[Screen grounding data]
'''
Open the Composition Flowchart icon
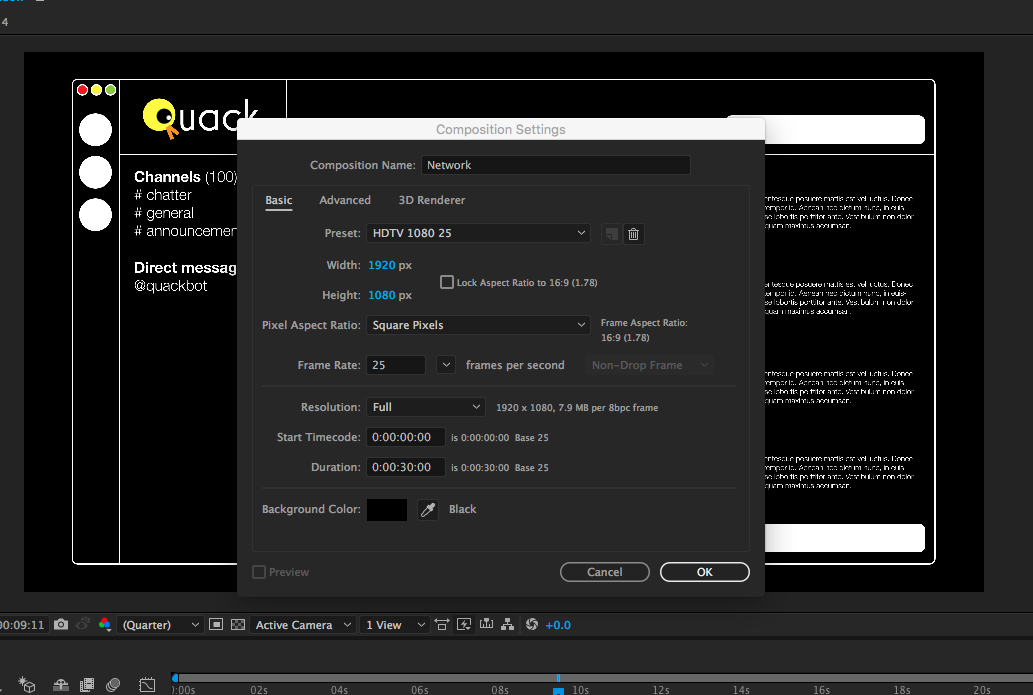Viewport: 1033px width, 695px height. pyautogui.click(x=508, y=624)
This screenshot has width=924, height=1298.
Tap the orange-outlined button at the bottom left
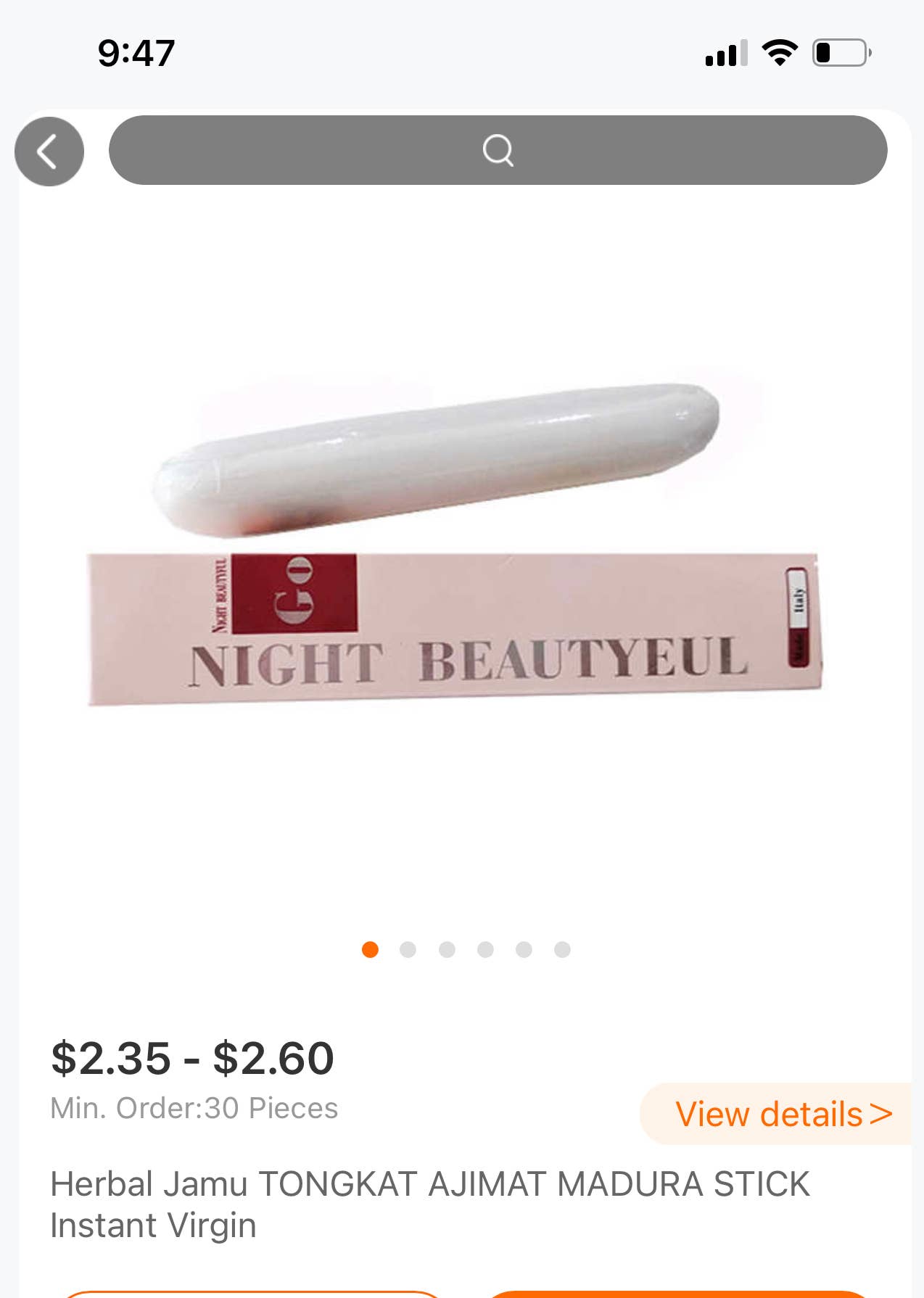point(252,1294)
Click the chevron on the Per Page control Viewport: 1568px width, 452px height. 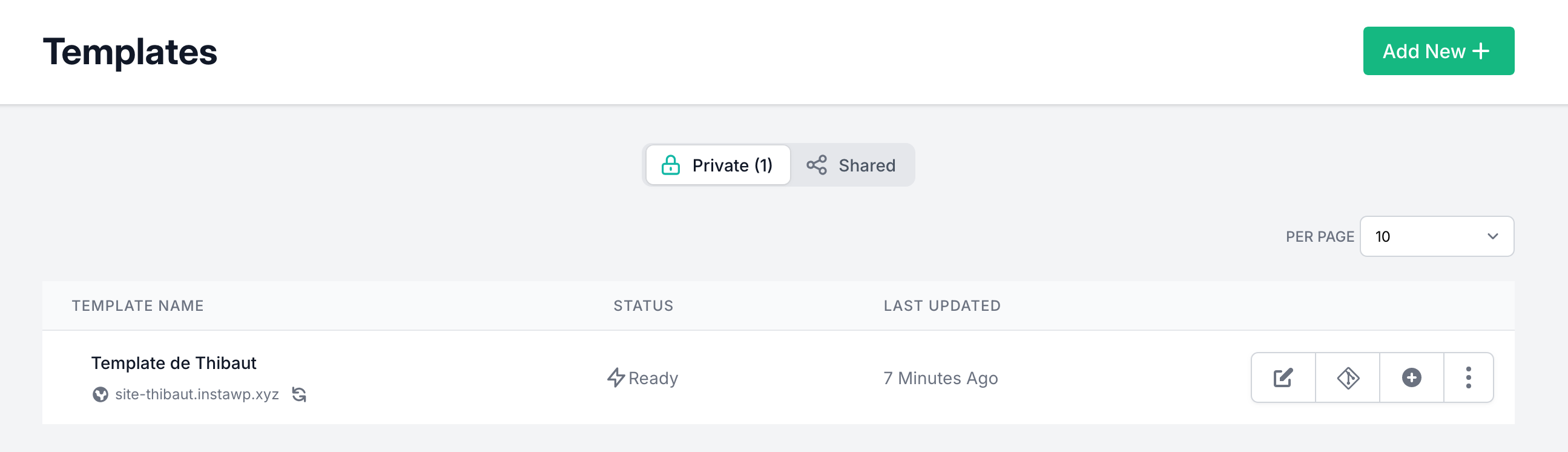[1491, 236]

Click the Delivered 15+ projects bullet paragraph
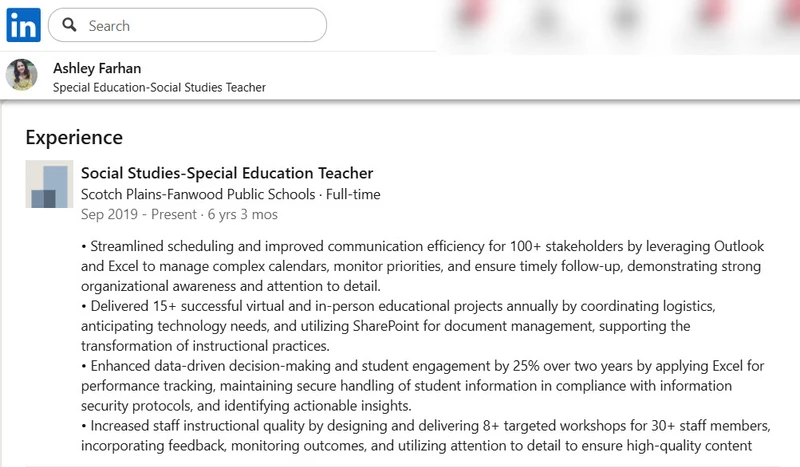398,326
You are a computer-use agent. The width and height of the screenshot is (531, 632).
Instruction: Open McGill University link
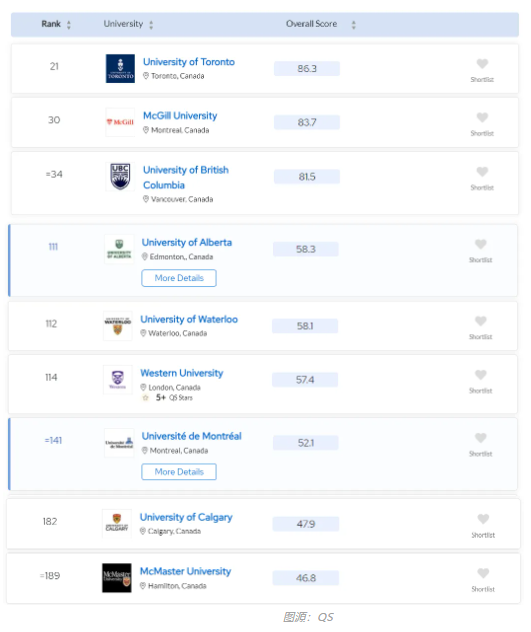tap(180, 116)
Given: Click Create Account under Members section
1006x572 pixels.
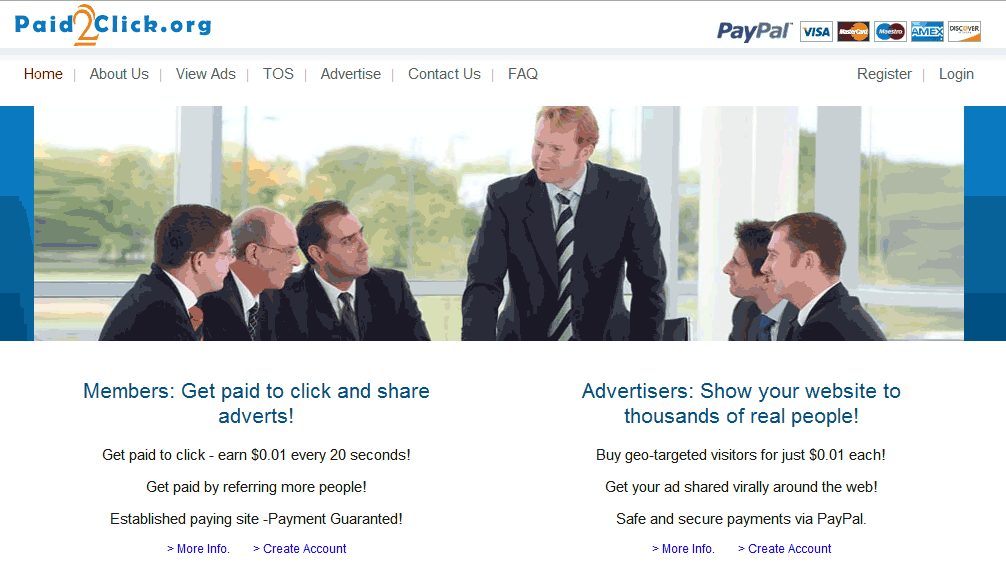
'''
● **Instructions to follow**: Reproduce the data word for word, from the line containing "Click the Delivered" through the end of the data, leaving out the pictures.

● **Result below**:
Click the Delivered 15+ projects bullet paragraph
398,326
You are a computer-use agent. The width and height of the screenshot is (531, 632).
Instruction: Open McGill University link
tap(180, 116)
Given: Click Create Account under Members section
1006x572 pixels.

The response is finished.